Doing these interviews has been a real education and a wonderful history lesson. This man, not big in stature, but huge on personality and experience, has walked through times gone by that our children and grandchildren only read about in their school books.
Tom Drake, dubbed The Cullman Comet, has wrestled all of the great names in the sport. He stood on the football field for many a game with his long-time idol and mentor, Coach Bear Bryant, a man that he was honored to call a friend in admiration and with deepest respect and affection.
Tom campaigned alongside Governor George Wallace, and Vice President Walter Mondale. He once shook the hand of arguably one of America’s most beloved political figures, President John F. Kennedy. He spoke at length with his brother, Sen. Edward Kennedy, who called Tom in his office and closed the door in order to inquire about his former college roommate, Pierre Pelham, also a friend of Tom’s.
Tom Drake has packed more life, more enthusiasm, compassion, joy, and an overwhelming passion for helping his fellowman in his 82 years than most people can ever imagine. He has seen others of his generation come and go in the political arena, has witness the fall of several national political figures with sadness, and has been fortunate enough to have called most people his friend, even though he was in politics, which has often caused other politician’s to make enemy’s on several fronts.

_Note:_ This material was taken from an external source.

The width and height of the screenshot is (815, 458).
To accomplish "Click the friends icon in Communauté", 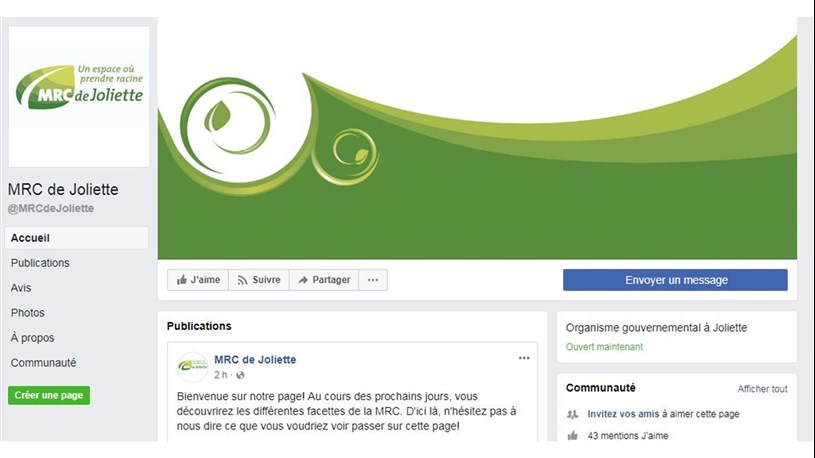I will point(572,414).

He was once investigated for paving so many roads in the county. When the special prosecutor came to the bench and unloaded his brief case before the judge, Tom stepped up and said, “If you are charging me with paving roads so that the mail could get through, or so that people with illnesses could make it to the hospital, or so that busses could bring kids to and from school, then I’ll plead guilty right now.” The prosecutor looked at the judge, packed up and went back to Montgomery. The case was dismissed.
He loved every minute of it – and continues to serve the people of Cullman County and friends all over the state, in any capacity that he can.
We can all learn valuable lessons from men like Tom Drake. Men who stood up for what is right, who went into public office for the right reasons – not to promote himself and his own agenda, but to serve the people who elected him to the best of his ability. Men and women like Tom and Christine Drake, who made a difference, who stayed away from scandalous activities, who took the oath of office and meant what they swore to uphold, are roles models that other politicians would do well to follow.
In the time I spent with him over the course of many hours of interviews, I never heard him say a harmful word against anyone. Therein is the heart of Tom Drake, Cullman’s living legend.